Cetirizine drip for treating acute urticaria is as effective as intravenous (IV) diphenhydramine, with the added benefits of less sedation, fewer adverse events, shorter treatment time, and lower rates of revisit to treatment centre, according to the results of a phase III study.
“Acute urticaria typically responds to pharmacotherapy, with antihistamines being the first-line treatment. The parenteral route of administration is often preferred to provide rapid onset of action,” the investigators said. [J Allergy Clin Immunol 2014;133:1270-1277; Am Fam Physician 2017;95:717-724]
IV diphenhydramine has been a treatment standard, but like other first-generation antihistamines, the drug is known to have sedating effects that can cause significant driving impairment comparable to or greater than that of alcohol intoxication (blood alcohol level of 0.1 percent), leading to recommendations that patients not drive after treatment, they pointed out. [Hum Psychopharmacol 2016;31:167-177; Ann Allergy Asthma Immunol 2004;92:294-303]
In the current trial, 262 acute urticaria patients (mean age, 39 years; 63 percent female) who presented to emergency departments (EDs) and urgent care centres requiring an IV treatment were randomized to receive either the second-generation antihistamine cetirizine 10 mg (n=127) or the first-generation diphenhydramine 50 mg (n=135).
Cetirizine-treated patients experienced less sedation than those who received diphenhydramine.
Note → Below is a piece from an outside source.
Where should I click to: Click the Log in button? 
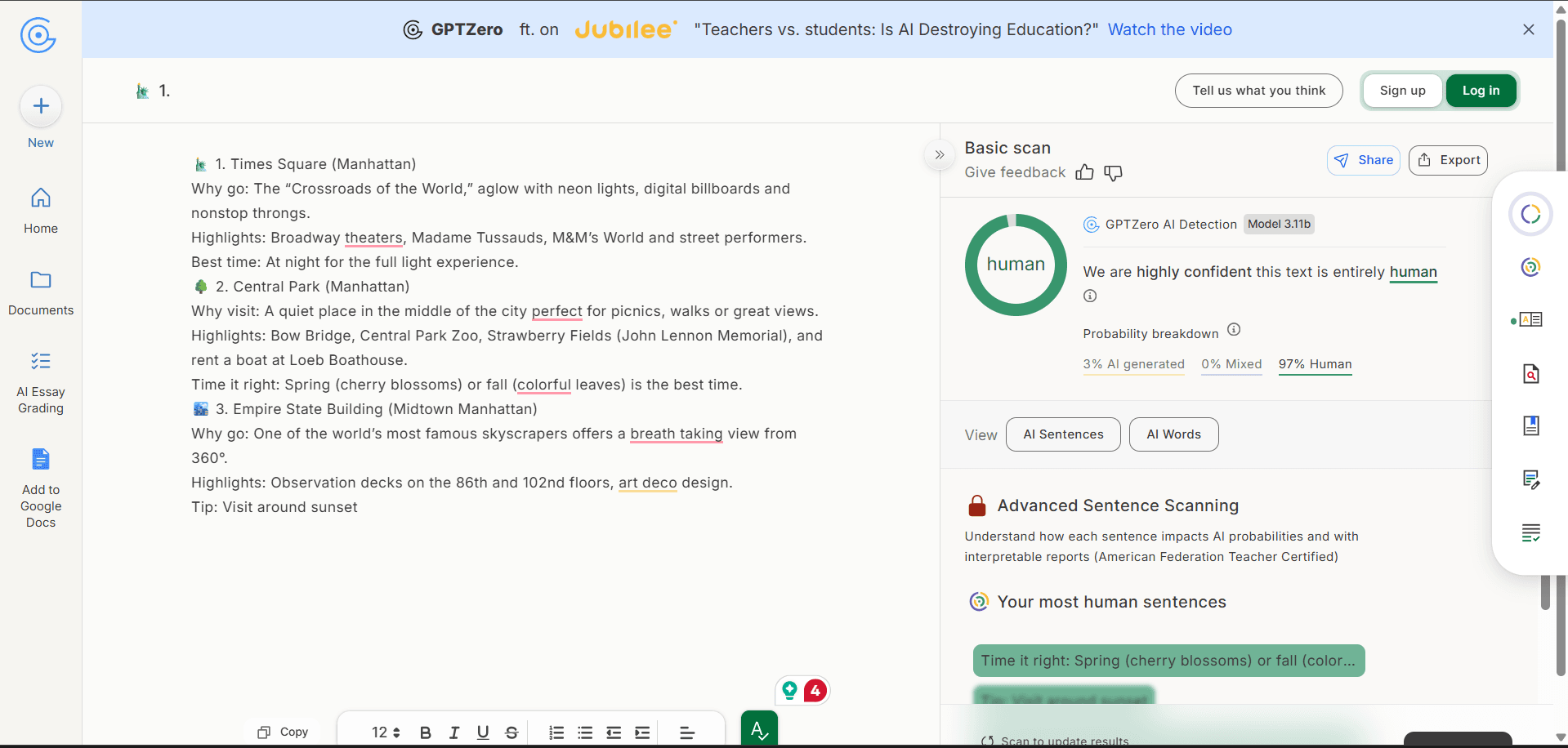(1481, 91)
The corresponding mean patient-rated sedation scores (from 0 indicating not drowsy at all to 3 being extremely drowsy) were 0.2 vs 0.7 (p=0.003) in the first hour following treatment, 0.1 vs 0.5 (p=0.03) at the 2-hour assessment, and 0.1 vs 0.5 (p=0.04) at discharge. The same pattern of changes was observed among older patients (age ≥65 years). [Ann Emerg Med 2020;doi:10.1016/j.annemergmed.2020.05.025]
Cetirizine was also associated with fewer adverse events (AEs; 3.9 percent vs 13.3 percent). Of the 31 AEs, only seven occurred with the drug. Dizziness and nausea were the most common AEs, and all were documented in the diphenhydramine arm (4.4 percent and 3.0 percent, respectively).
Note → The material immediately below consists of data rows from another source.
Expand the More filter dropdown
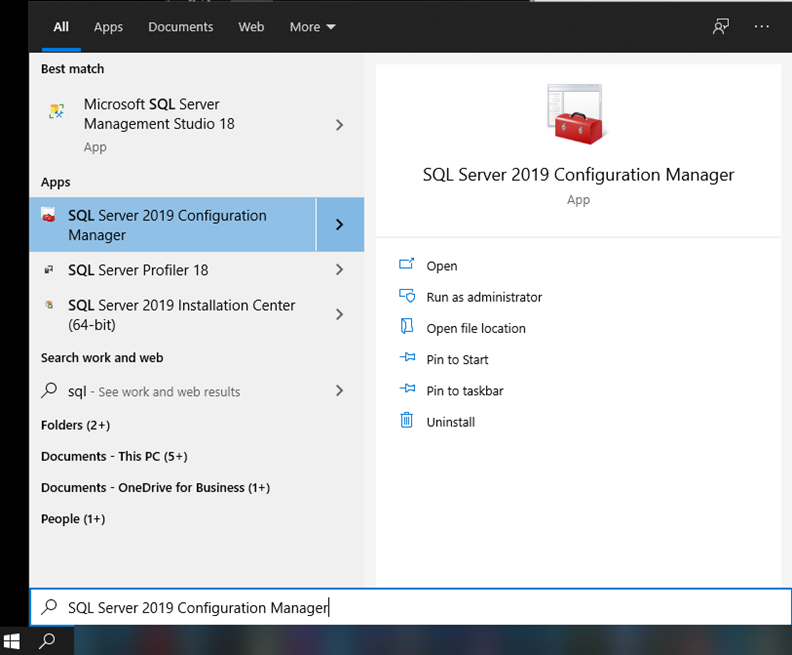Image resolution: width=792 pixels, height=655 pixels. pyautogui.click(x=312, y=27)

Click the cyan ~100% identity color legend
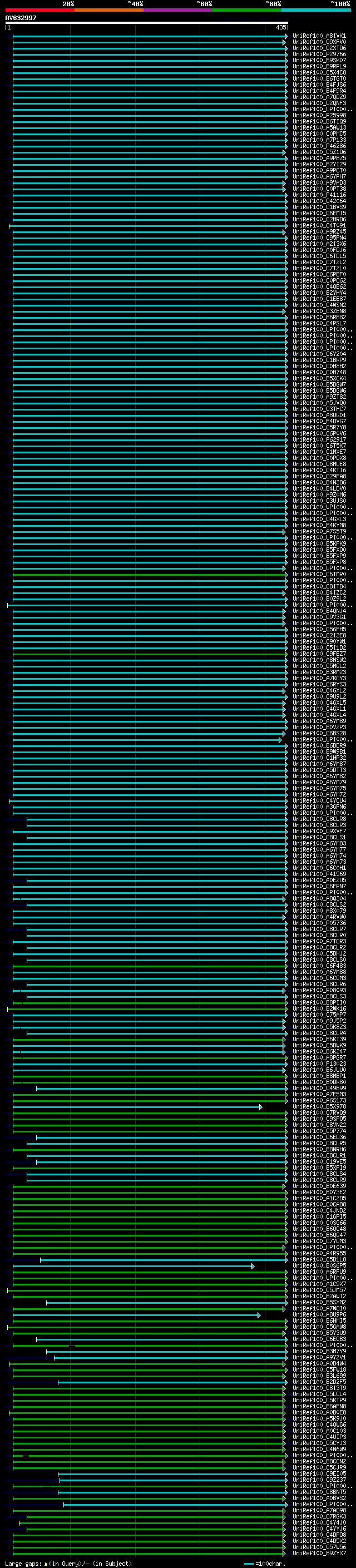click(x=316, y=11)
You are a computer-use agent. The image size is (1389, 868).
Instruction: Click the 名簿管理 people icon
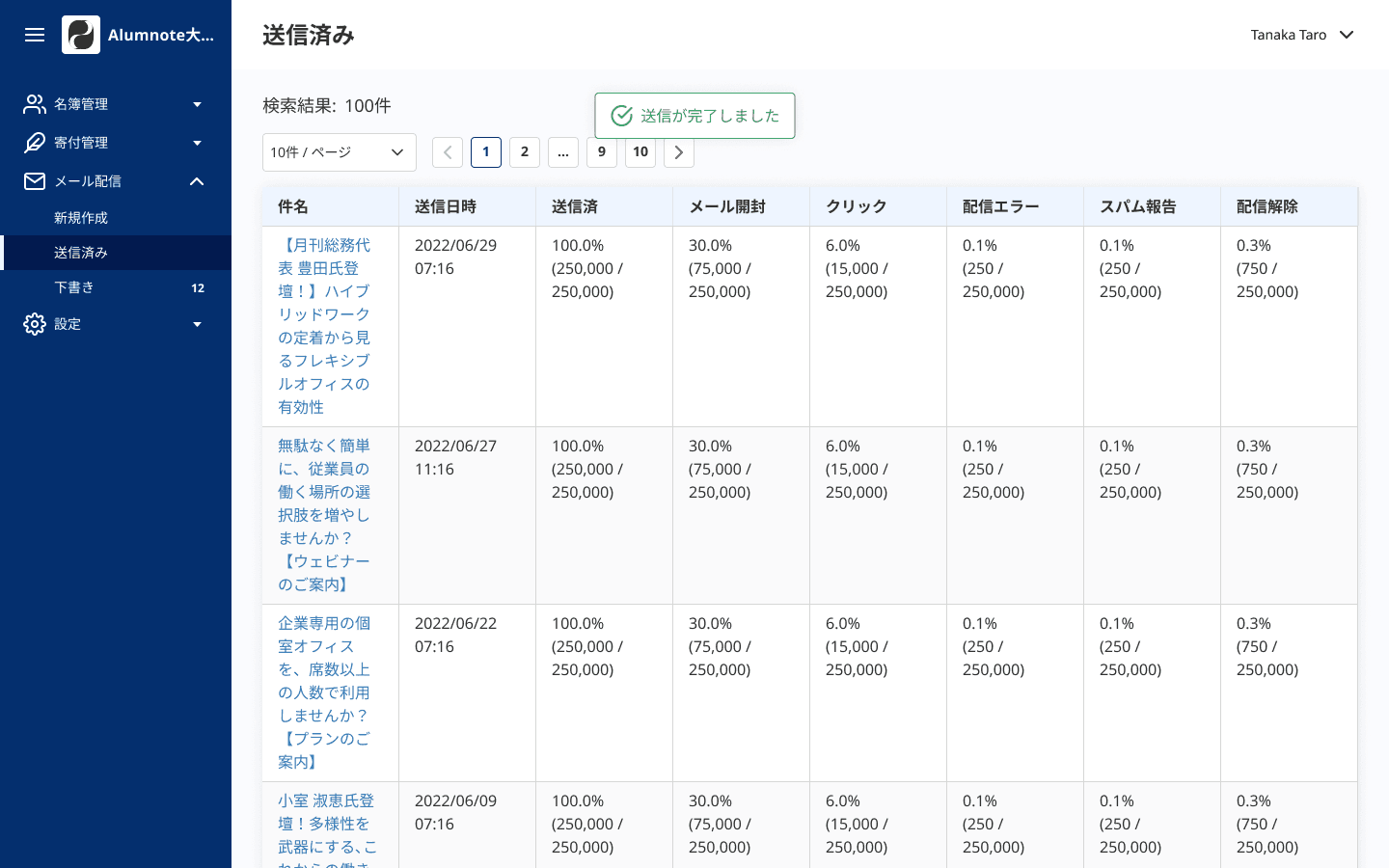point(35,104)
“The safety and tolerability of cetirizine have been well established during the past 30 years,” the investigators noted, adding that its IV and oral formulations have similar safety profiles. [Drugs 2004;64:523-561]
In terms of efficacy, the 2-hour pruritus score change from baseline with cetirizine was noninferior to that with diphenhydramine (–1.6 vs –1.5, respectively, 95 percent confidence interval, –0.1 to 0.3; p=0.35). This held true in subgroups of patients defined by age (<65 and ≥65 years).
The number of “effectively treated” patients according to physician assessment was higher in the cetirizine arm (p=0.02), and more patients required rescue drug use in the diphenhydramine arm (p=0.016). The most common rescue medication was corticosteroids in both groups.
Cetirizine was also associated with shorter time spent in treatment centre (1.7 vs 2.1 hours; p=0.005) and fewer instances of returning to the centre (5.5 percent vs 14.1 percent; p=0.02).
“Overall, these clinical trial data have applicability for emergency medicine as well as other settings, including emerging models of care in which safety and sedation will be of paramount importance,” the investigators said.
“Although economic outcomes were not captured in the current clinical trial, the observed reductions [in] time spent in ED, ED readmission rate, and rescue medication use with IV cetirizine may confer cost savings,” they added.